The result should be an approximation to $ \ln(2) $. Use the very simple "midpoint rule" integration scheme, which works by summing up areas of rectangles centered around $ x_i $ with a width of $ \Delta x $ and a height of $ f(x_i) $:

      double sum, x, delta_x, S, E;
      int N = 10;
      do {
        S = getTimeStamp();
        delta_x = 1./N;
        sum = 0.;
        for(int i=0; i<N; i++) {
          x = (i + 0.5) * delta_x;
          sum = sum + 1.0 / (1.0 + x);
        }
        double ln = sum * delta_x;
        E = getTimeStamp();
        if(E-S > 1e-7) break;
        N *= 2;
      } while(1);

(25 credits) Complete the code fragment, using suitable timing functions to measure the runtime of the main loop (as described in the tutorials kick-off). Make sure that it actually computes an approximation to $ \ln(2)=0.69314718... $ by printing the result, and run it on one core of the Fritz cluster. Use the Intel compiler (icx for C or icpx for C++) with the recommended compiler options (-O3 -xHost). Include the relevant parts of your code in your submission. Do not forget to fix the clock speed (use 2.4 GHz).
(25 credits) As you can see, we are making sure that the runtime of the loop is above a certain threshold by doubling N (the number of integration points) if this is not the case. Experiment with the threshold (set to $ 10^{-7} $ seconds in the example above). What is a reasonable minimum runtime for getting reliable, accurate, and reproducible measurements for the loop's runtime per iteration? Calculate how many CPU cycles the code takes to execute per iteration of the loop! Describe how you arrived at this number from your measurements!
(20 credits) What is the performance of the code? Is Flops/s a good performance metric here? Discuss different options for appropriate performance metrics in this code.
(30 credits) Run the experiment again, but this time do not fix the clock frequency but set the "performance governor" for the CPU:
```
$ srun --cpu-freq=performance ./a.out
```
This makes sure that the CPU will run at the highest possible frequency. Assuming that the performance of the code is linear in the clock speed, calculate the actual frequency the CPU was running at.

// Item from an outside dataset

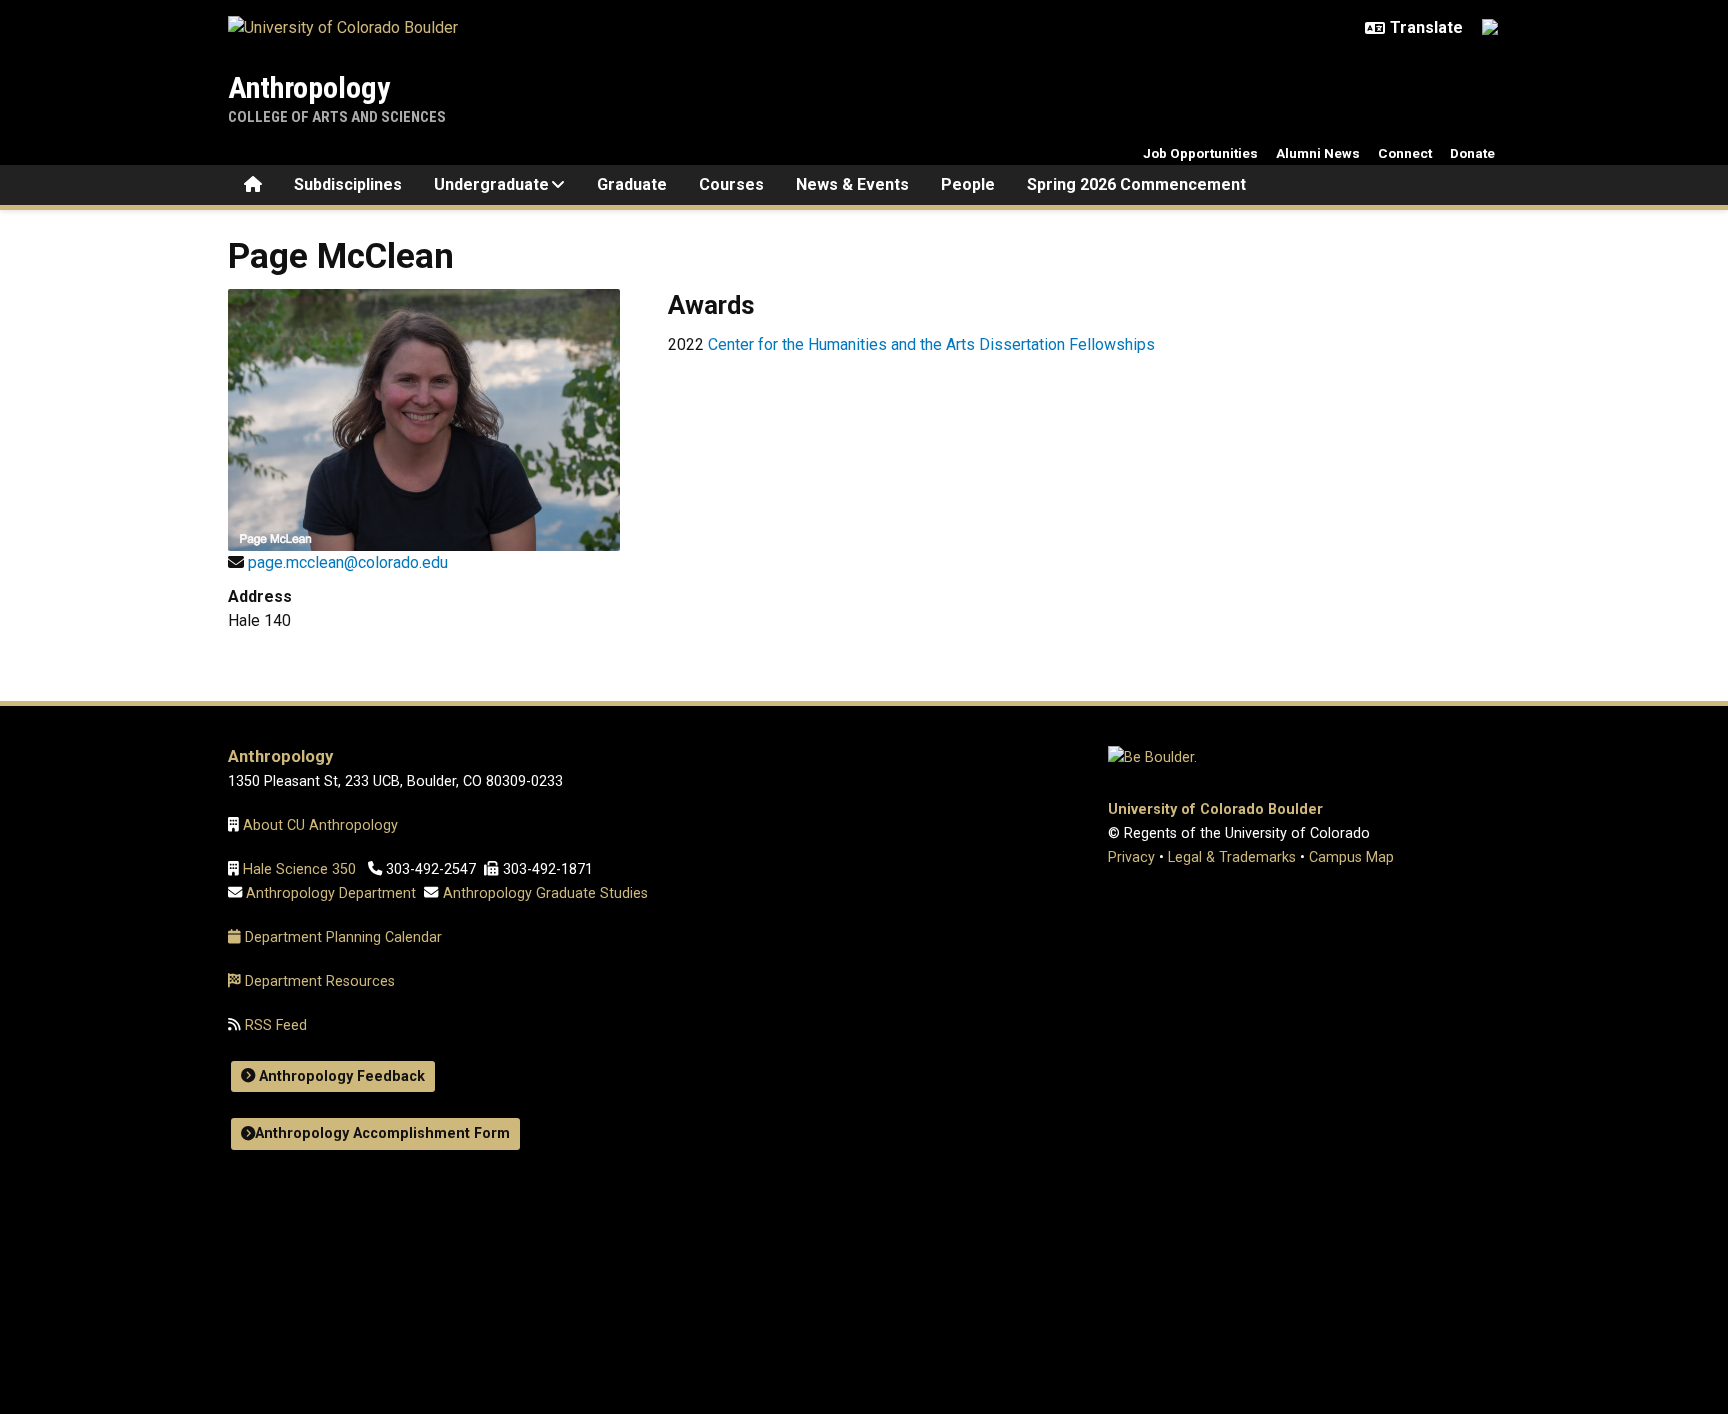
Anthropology (309, 87)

Actually, this code can be used to measure the duration of a double-precision floating-point divide operation because the square root computation entirely dominates its runtime. Everything else can be "hidden" behind the divide.

Note: Make sure you actually print the result for $ \ln(2) $ because if you don't then the compiler might be smart and optimize away your whole benchmark because you have not used the result anywhere.

Note: How to fix the clock speed has been described in the first tutorial session. To reiterate: You have to run your executable with the srun command as a wrapper and using the --cpu-freq option, e.g.:

srun --cpu-freq=<min_freq_in_kHz>-<max_freq_in_kHz>:performance ./a.out

If you want to run this experiment in a job script, this is a possible starting point:

#!/bin/bash -l
#
#SBATCH --nodes=1
#SBATCH --time=00:08:00
#SBATCH --job-name=ln2
#SBATCH --export=NONE
#
# first non-empty non-comment line ends SBATCH options

unset SLURM_EXPORT_ENV

module load intel
echo Hello World!
# START YOUR CODE HERE

Adding the --cpu-freq option to the sbatch command at job submission will not fix the clock frequency. You have to use it with srun.